9 août 2014

Fantasia 2014: le bilan

Killers et Ugly, prix AQCC ex-aequo
décerné par Apolline Caron-Ottavi,
Martin Gignac et Jean-Marie Lanlo
Comme tous les ans à la même époque, le temps est venu de faire le bilan du festival le plus imprévisible de Montréal. Pour sa 18e année, Fantasia semblait refuser d'accepter l'âge de la majorité en nous offrant un nombre très important de films consacrés à l'adolescence. Le plus réussi fut probablement Han Gong-ju, de Lee Su-jin (lire la critique d'Olivier Bouchard), qui avait opté pour une approche très réaliste.
De nombreux autres films abordaient ce sujet en multipliant les points de vu de façon très intéressante. Du sud-coréen Steel Cold Winter (Choi Jin-seong) à l'américain The Harvest (John McNaughton), de l'allemand Wetlands (David Wnendt) au japonais Puzzle (Eisuke Naito) ou du danois When Animals Dream (Jonas Alexander Arnby) à l'islandais Metalhead (Ragnar Bragason), Fantasia nous proposait un véritable tour du monde du sujet en flirtant aussi bien avec le gore ou le trash qu'avec le fantastique ou l'observation sociale. 
Malheureusement, ces films étaient dans l'ensemble plus prometteurs que pleinement réussis, ce qui fût d'ailleurs également longtemps le cas pour les films traitant d'autres sujets. Nous préférons certes les films imparfaits aux films trop lisses, mais en multipliant les films insuffisamment aboutis pendant plus de deux semaines, cette édition 2014 nous a un temps fait craindre le pire. Le très bon Starry Eyes, de Kevin Kolsch et Dennis Widmyer (lire ma critique), fut il est vrai projeté en début de festival, mais pour être à nouveau vraiment satisfait, il nous fallut attendre les tous derniers jours et la découverte des trois meilleurs films de cette édition (du moins à mes yeux): Killers, des Mo Brothers (lire ma critique), Ugly d'Anurag Kashyap (lire la critique d'Olivier Bouchard) et Real, de Kiyoshi Kurosawa (lire la critique d'Olivier Bouchard).
Avec cinq films sortant vraiment du lot, cette édition faisait bien pâle figure à côté des années précédentes. Pire, aucun film ne nous a vraiment impressionné comme ce fut le cas l'an dernier avec The Weight (Jeon Kyu-hwan), par exemple.
Heureusement, de nombreux films très intéressants malgré leurs imperfections ont justifié notre présence (et nous ont conforté dans notre amour de Fantasia).
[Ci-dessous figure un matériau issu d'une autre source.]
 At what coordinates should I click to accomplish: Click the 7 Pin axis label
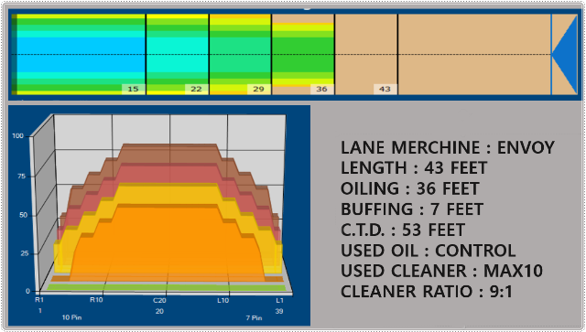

J'ajouterai brièvement trois titres à ceux déjà cités:
Cheatin' (Bill Plympton): Plympton se fait romantique. Le résultat est bourré de charme et fourmille de belles idées. Malheureusement, elles sont parfois un peu trop exploitées ou s'étirent un peu trop. Cela a pour effet de rendre le film un peu longuet.
Franck (Lenny Abrahamson): Le film commence comme une comédie pleine d'une charme tout britannique autour d'un employé de bureau qui se rêve musicien et compositeur rock. Il se dirige ensuite vers la chronique d'un groupe composé de personnes gentiment allumées jouant du rock expérimental. Petit a petit, des thèmes plus graves apparaissent : la recherche de la notoriété, le rôle de la création (et les raisons qui poussent à tout donner pour), mais aussi les problèmes de santé mentale. Devenant de plus en plus grave avec discrétion, ambitieux en paraissant léger, Franck pâtit de sa volonté d'être trop de choses à la fois et des maladresses narratives en découlent. Cependant, il n'en demeure pas moins un film au charme et à l'ambition évidents… malheureusement plus intéressant que vraiment touchant (ce qu'il aurait pu être).
Four Corners (Ian Gabriel): Le début, et notamment l'incursion du film dans le milieu des gangs de rue sud-africain, est particulièrement réussi. Malheureusement, assez vite, Four Corners multiplie les intrigues et les personnages plus ou moins pertinents. Non seulement il ne parvient pas à définir suffisamment chacun de ses personnages, mais en plus il donne l'impression de vouloir trop en mettre pour intéresser artificiellement le spectateur. Il finit par se disperser et nous perdre un peu. En étant plus sobre dans son écriture, ses indéniables qualités auraient probablement donné un résultat très convaincant. Dommage.
Malgré nos réserves plus importantes que les années précédente, ce cru 2014, s'il ne fut pas exceptionnel, fut tout de même très plaisant et riche en découvertes. Nous serons donc bel et bien là l'an prochain avec l'envie de découvrir de petites merveilles que seul Fantasia peut nous permettre de voir sur grand écran… histoire de confirmer que ce petit coup de mou de l'édition 2014 n'était que passager!